I wanted to go with a thermal runaway tolerant design for MSXIV but none of the solutions that I found matched our timeline, budget, or space and efficiency constraints (placing cells further apart, machining heatsinks for the cells, using PCM material, etc.). I focused more on keeping the pack compact, well-monitored (voltages and temperatures), well-cooled (airflow channels between cells rows, and more fans than I think we actually needed), efficient, and easy to manufacture.
Q6:
Are there any situations where might want to heat up the batteries? If we do, is that gonna be something involving strategy?
A6:
I'm assuming you've seen the track mode preconditioning for the lucid and tesla plaid cars, and that's why you're asking, correct? We don't care about power output that much to install a whole heating system - wastes too much energy to generate the heat. We might as well just be driving to heat up the batteries through the internal resistance.
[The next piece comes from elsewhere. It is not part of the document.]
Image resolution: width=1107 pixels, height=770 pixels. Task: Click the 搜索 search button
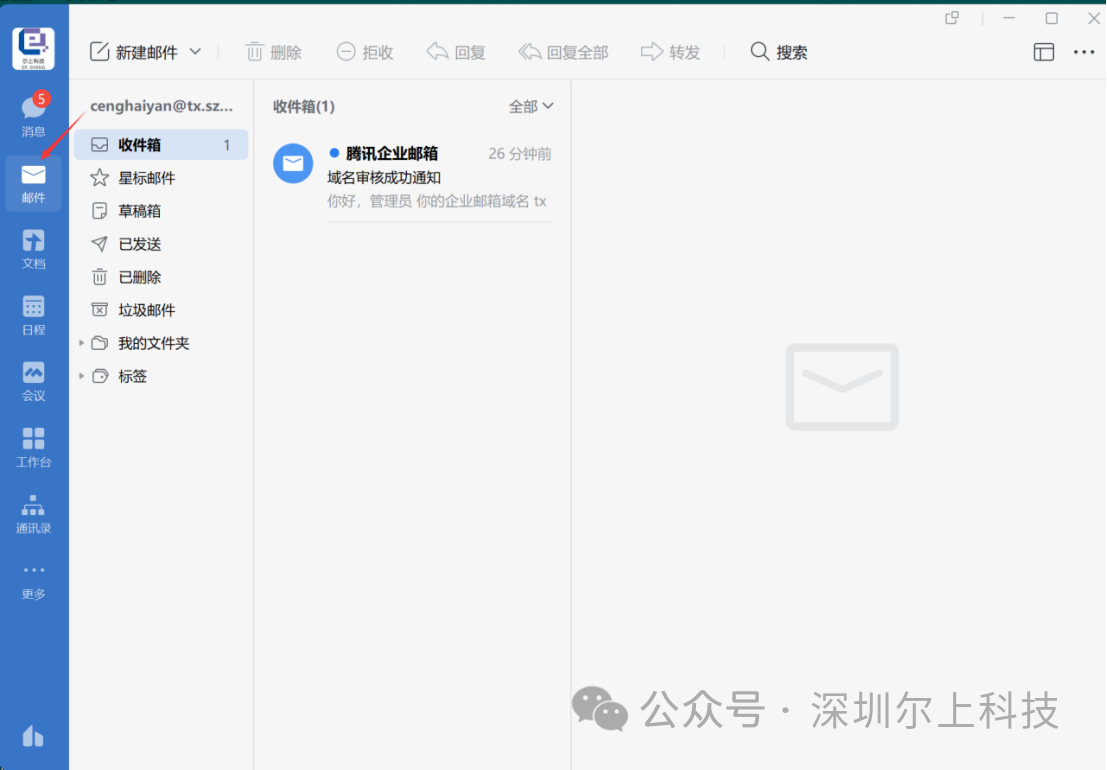tap(779, 52)
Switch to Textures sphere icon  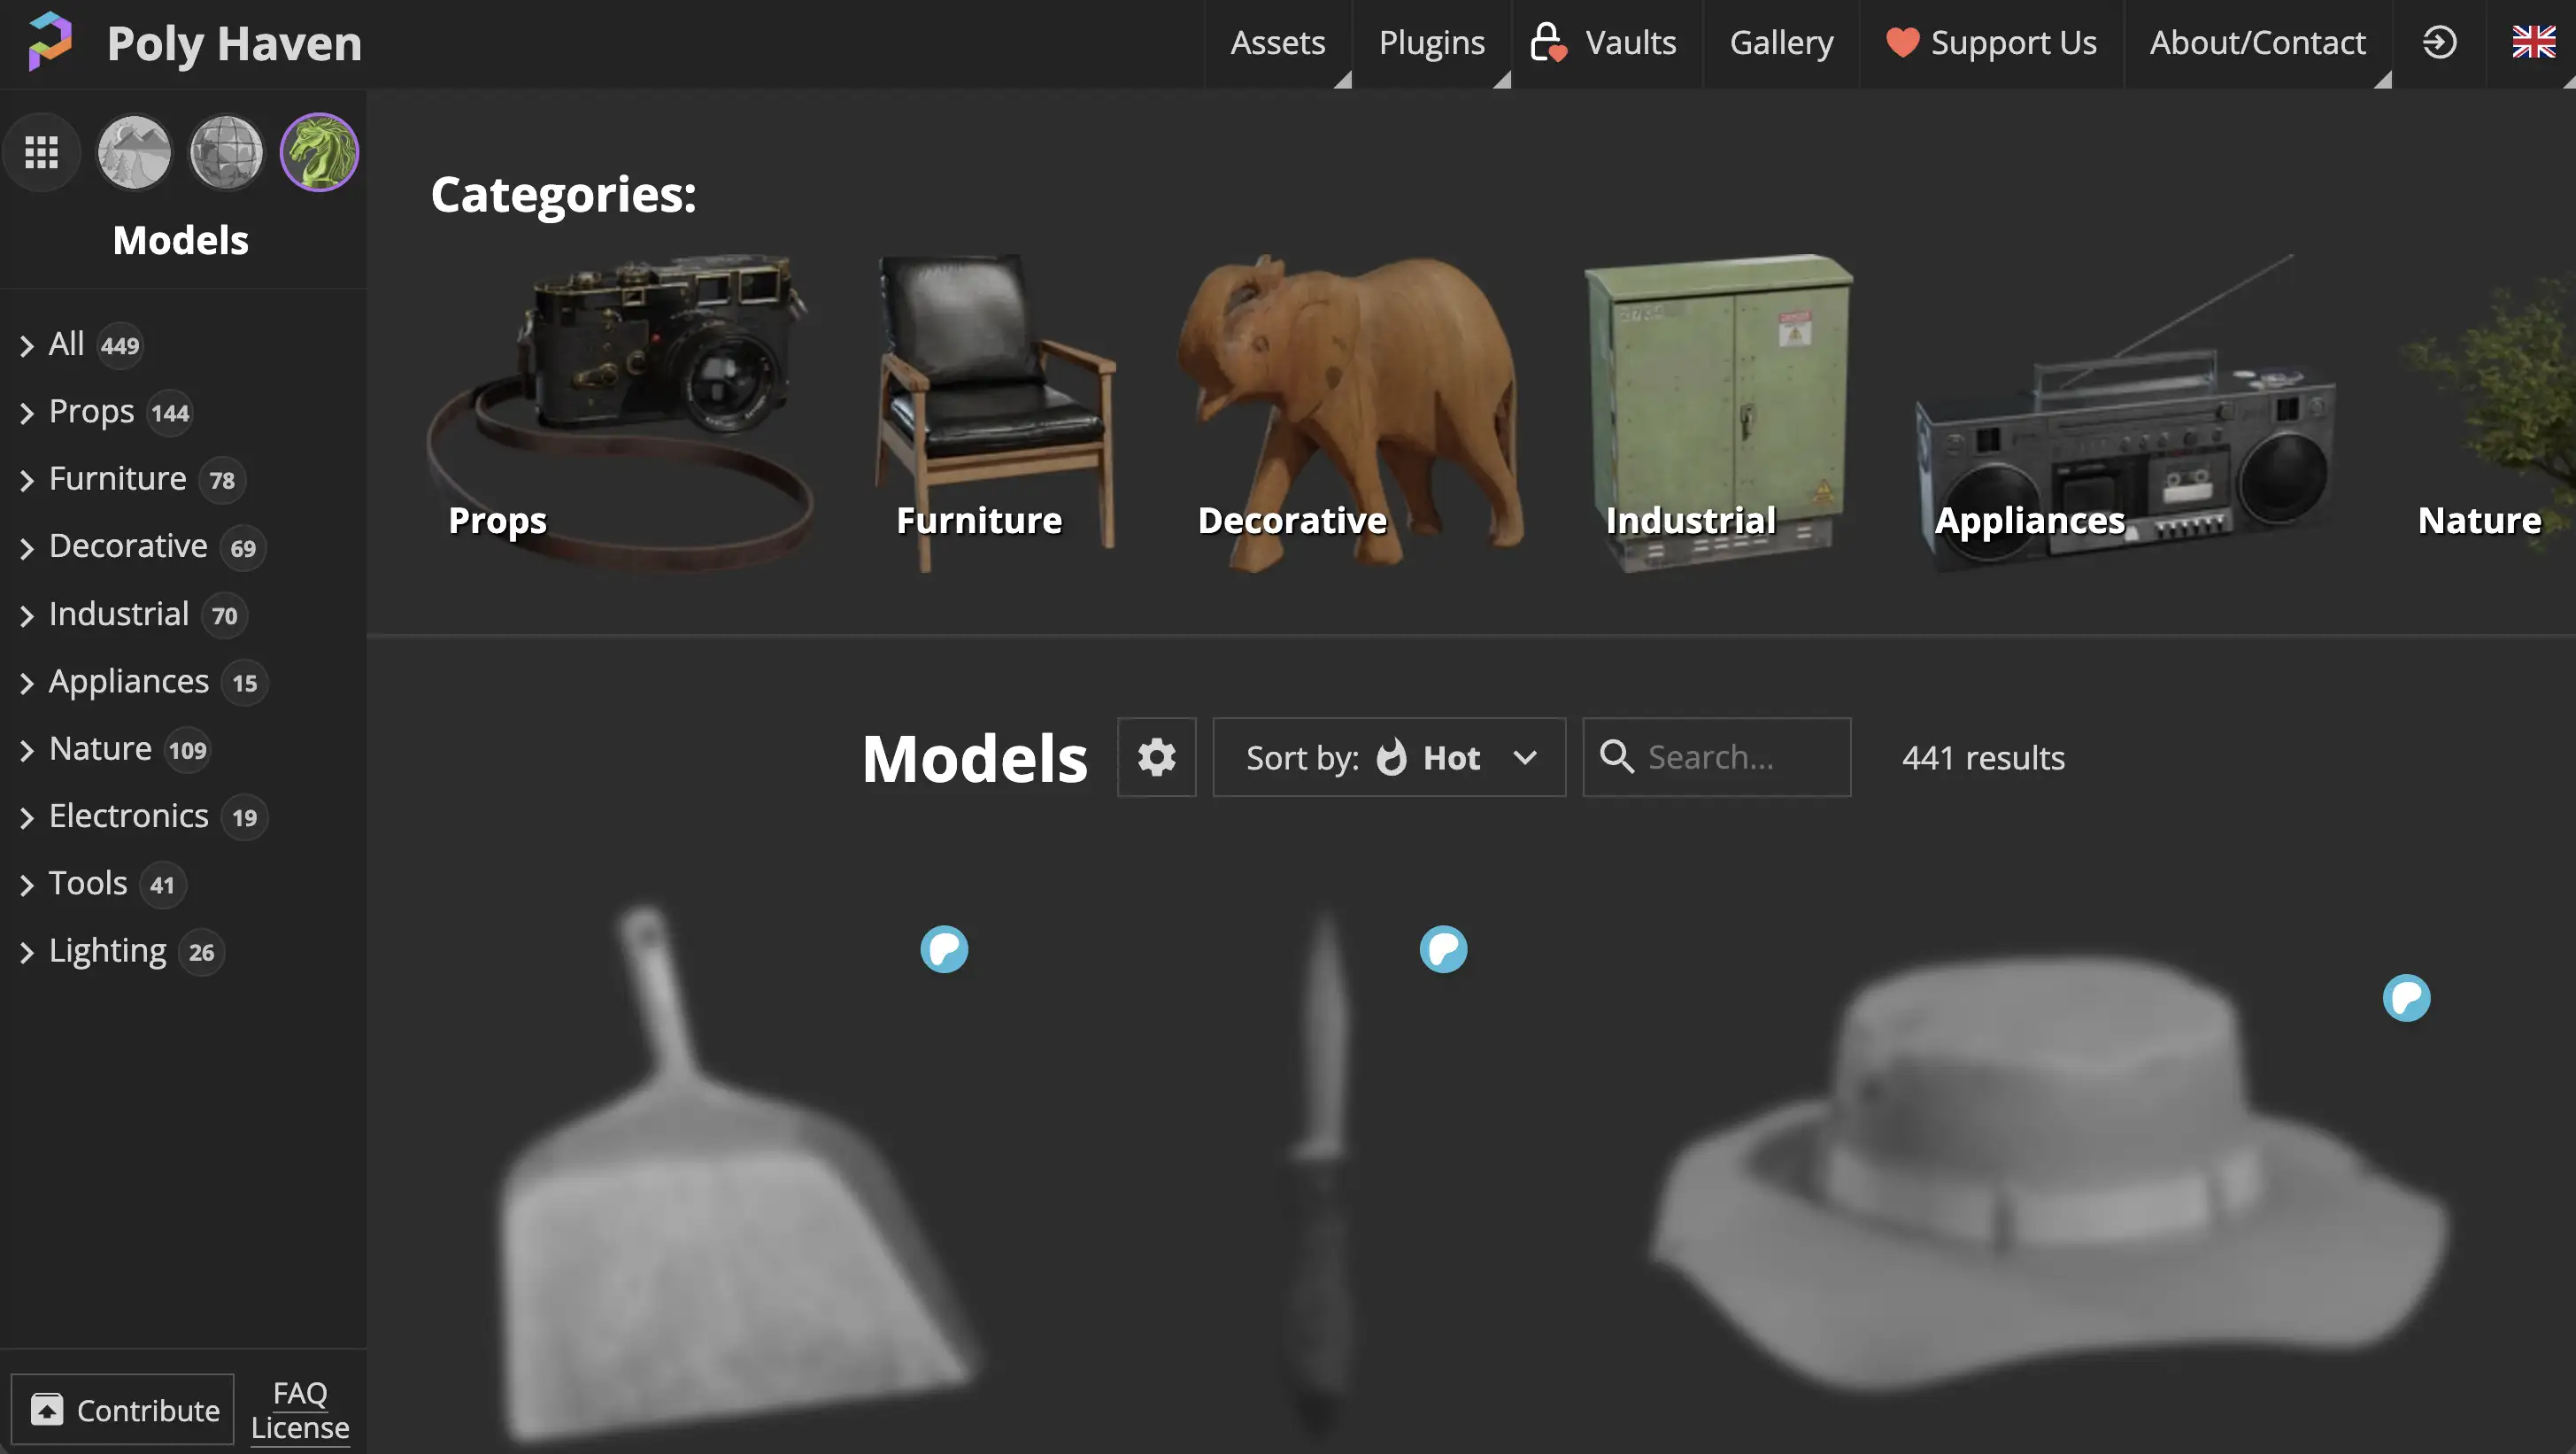(227, 152)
The internal resistance of the batteries does go down a little bit with increasing temperature (up to a point) from what I've read, so this can give us a bit of an improvement. But allowing cells to heat up decreases the margin for cooling, and we may need a better cooling system to get up the hills (i.e. smaller temperature rise before we hit the max temp).
The best way to take advantage of the lower resistance at higher temperatures would be to strategically cool the batteries at specific points so that we get low resistance (slightly higher ambient temp) for most of the race, but still cool the batteries more before a large hill so that we don’t risk overheating as we climb.
The solar panels do get hot and are more efficient when they are cooler, so there could be a potential solution to transfer heat from the solar panels to the battery to get the best performance. Generally though, we are already close to max temp for the batteries - 30 degrees ambient in the middle of the desert in the US on the route typically, then 5 or 10 degree rise for normal operation puts us pretty close to the 45C limit on some of the cells.
I would see this as an optimization issue to try and tackle once we have a working vehicle. We can make some modifications if we have time, but our focus should be on creating a reliable system first.
When the battery’s resistance drop with increased heat, we can pull more current because the resistance is lower, but we'd blow our fuses well before that extra current would be helpful - we can already hit full power even without the lower resistance.